こうしたギャラリーを見てまわるのが好きそうなひなのこと、お嬢さまらしい趣味だって岬が軽口叩いたの。特に気にもとめず、岬らしいなくらいに思っていたのですが、まさかこれが後に効いてくるとは思いもしない展開で、それだけに今回のエピソードで語られたこと。そのメッセージを鮮烈と感じたのでした。
ミサゴの写真を見ながら、生存戦略について語る岬。またそれが後に効いてくる。岬が背負っている祖父の名と、今泉という家の名がついてまわるひな。ふたりの対照。祖父とは違うアプローチを岬の写真に見出すひなが口にした、岬の写真家としての生存戦略。こうしたテーマのしっかりと息づいているところに、この漫画の強さがあると感じます。
しかしタイプの違うように見えるひなと岬。確かに違うところもあれど、似たところもある。自分に自信が持てないところも似ているところかも。でも、そんな岬にひなが彼女の独自性をやわらかい言葉で伝えたことで、確かに変わったことがあったと思う。そして同時に、そうして誰かの価値を、かけがえのなさを自分の言葉で伝えられるひなの魅力や価値も同時に描かれた回であったと思います。
『スロウスタート』
ホテルのプールに皆でいきます。というので以前買った水着を試着してみた花名。そうしたら、サイズアップしていて、もう大変。いや、そこまで慌てることもないのでは!? と思うのですが、泣いて栄依子にすがる花名。よっぽどのショックだったのだろうなあ。
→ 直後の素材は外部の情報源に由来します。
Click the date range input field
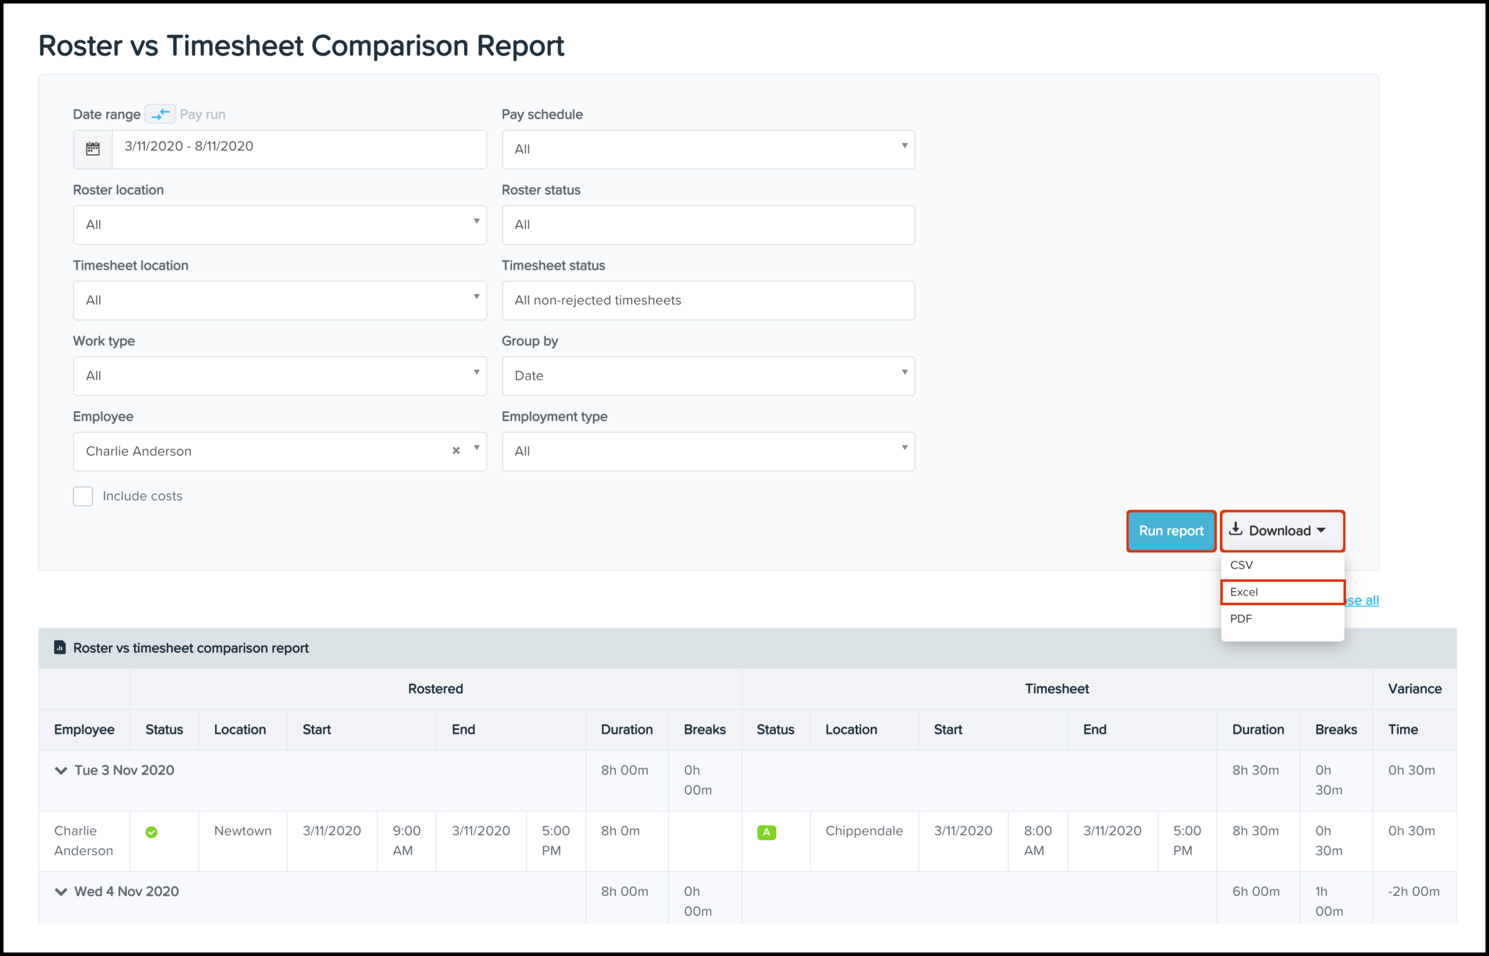Image resolution: width=1489 pixels, height=956 pixels. tap(298, 149)
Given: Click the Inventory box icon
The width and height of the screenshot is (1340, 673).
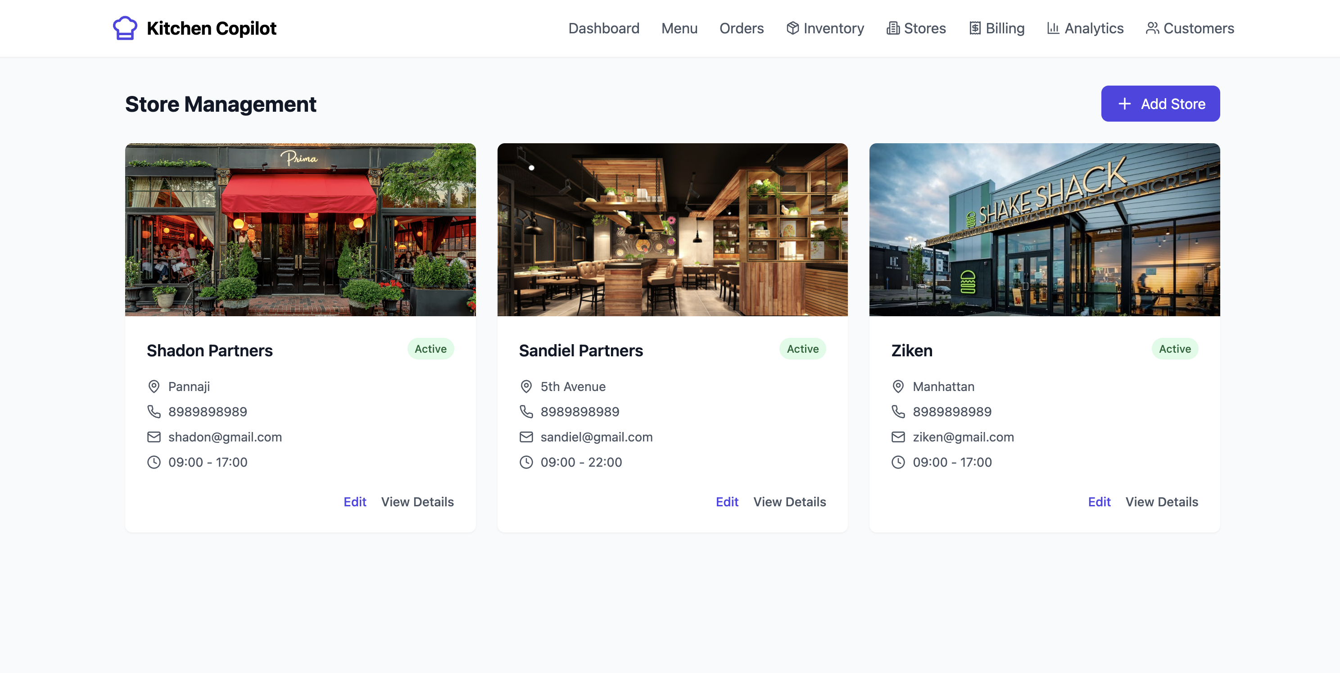Looking at the screenshot, I should (792, 28).
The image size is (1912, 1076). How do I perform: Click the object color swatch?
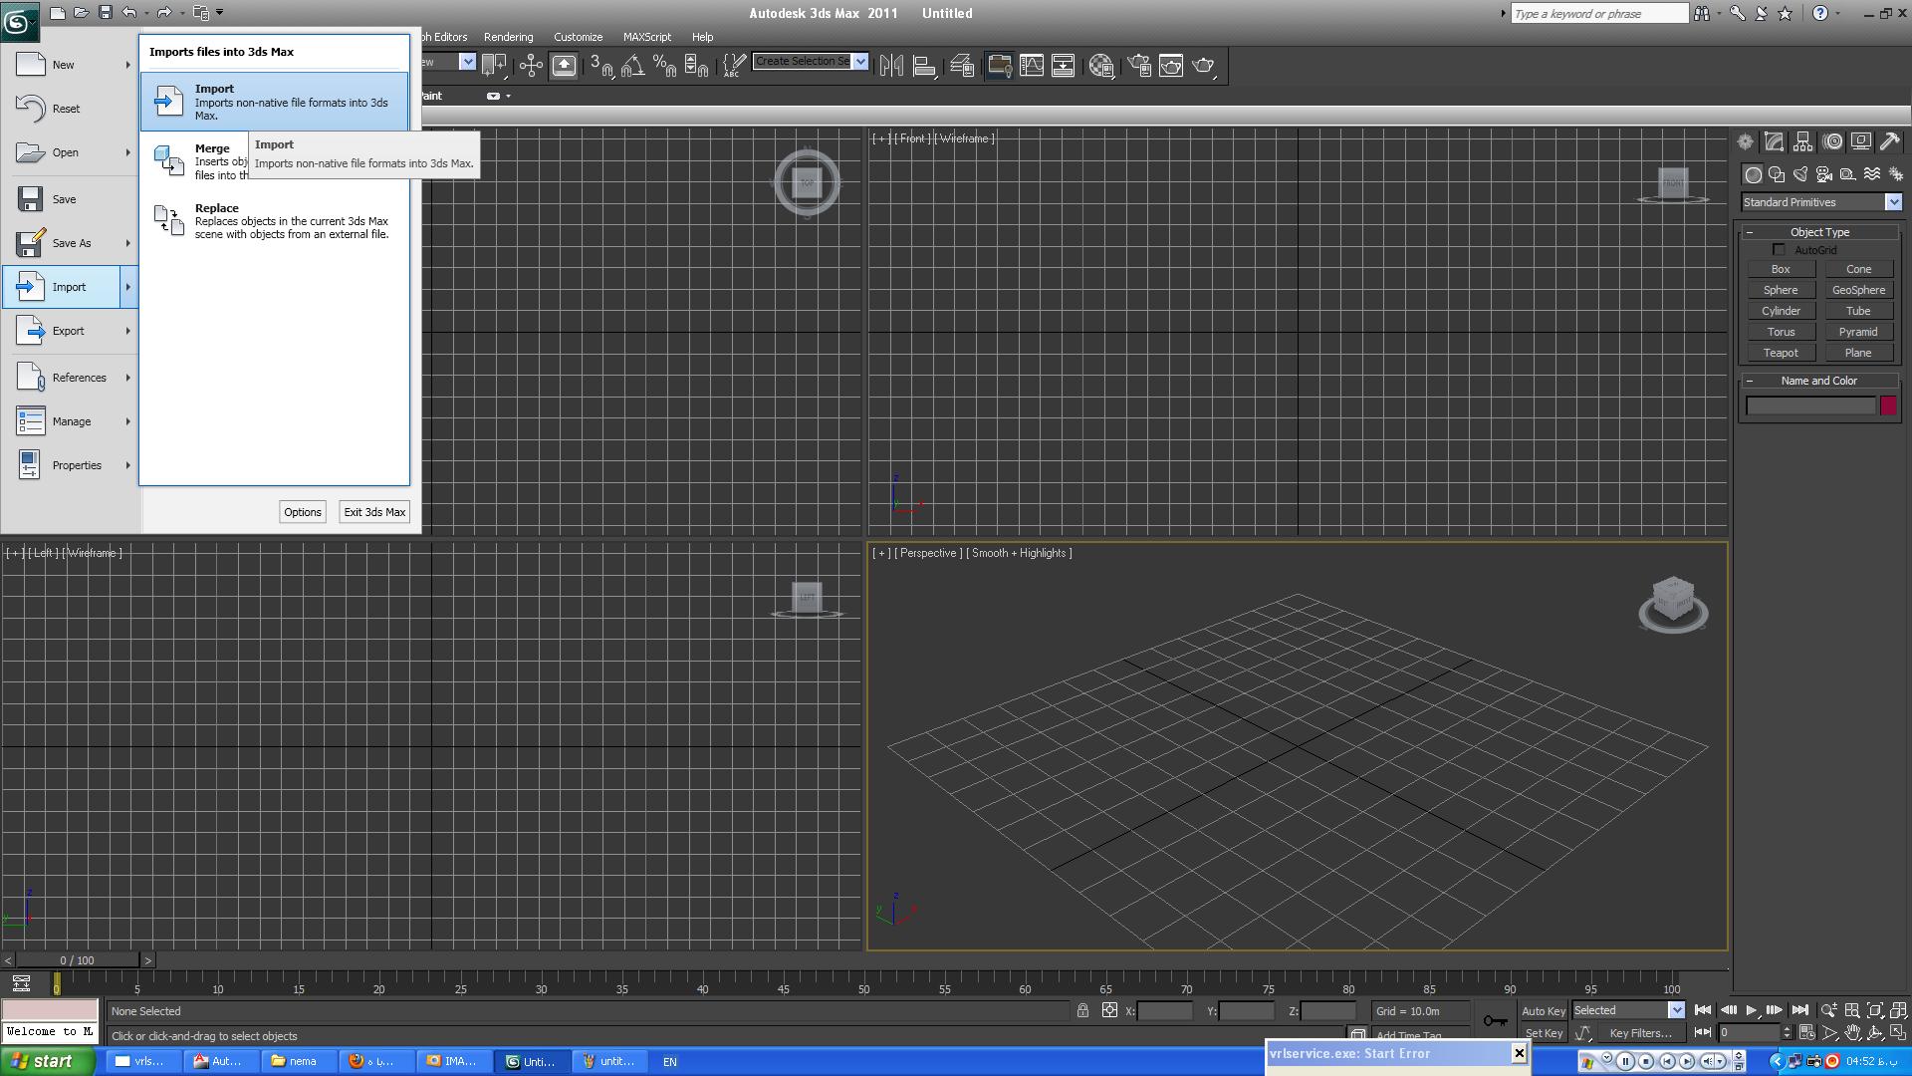tap(1888, 405)
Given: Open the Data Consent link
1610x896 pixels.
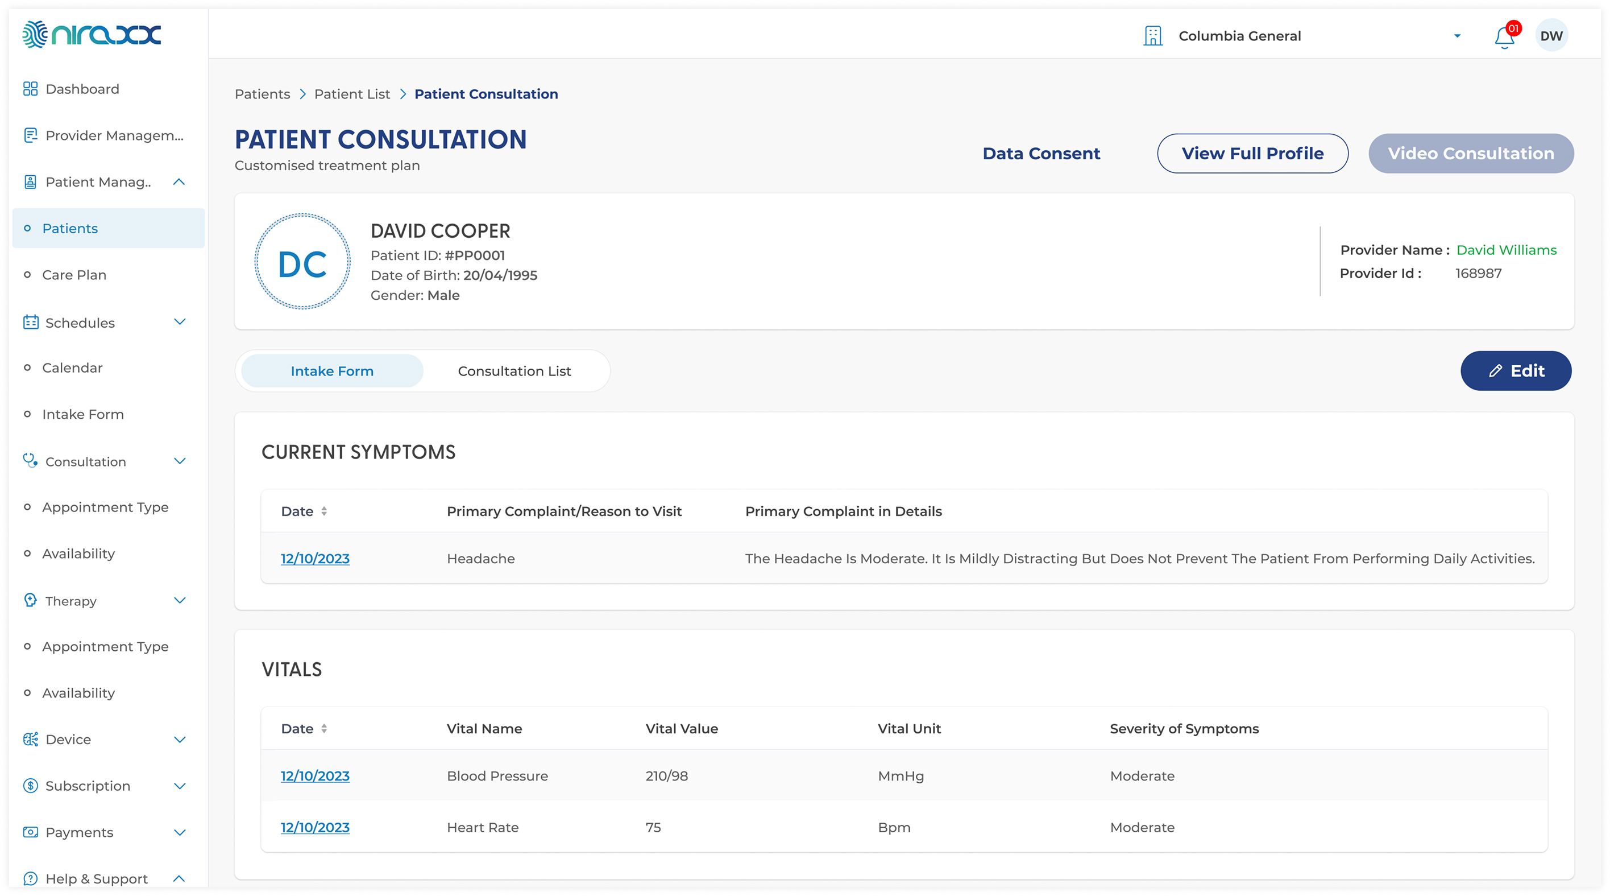Looking at the screenshot, I should coord(1041,153).
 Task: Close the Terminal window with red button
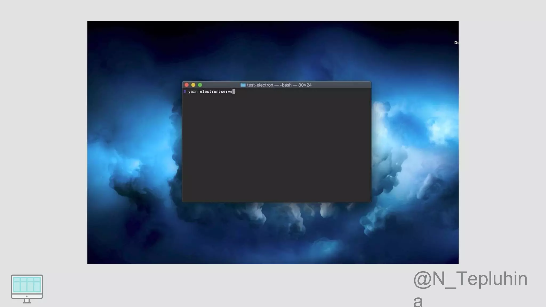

花名の問題は栄依子のお直しで無事解決されました。ただ水着問題を抱えている子は他にもあって、水着を持ってない果実は綴の水着を貸してもらうことで解決。となると、唯一解決しなかったのはたまてのサイズの問題だけか……。
うん、たまてよ、太ったのではなく育ったのだと思おう。
こうした準備で右往左往するの、それだけホテルのプールを楽しみにしているんだなと感じられて、実に微笑ましかったです。あの生徒会室での水着試着イベントも、プールの楽しみに非日常感も加わってか、いつも以上にテンション高く感じる。特に果実の、イベントスチル風ポーズとかね、自分の趣味を理解してくれるたまてあってのことではあるけれど、それ以上の気持ちの盛り上がりが感じられるようで、実に面白かったです。
そして安定の榎並先生。栄依子に誘われても首を縦に振らなかった先生が、冠のスイーツビュッフェアピールに陥落するの。冠の榎並先生理解の高さがすごいというか、先生が甘味に対して弱すぎるというか、ほんとこの互いの個性のせめぎあう様子。見事でありました。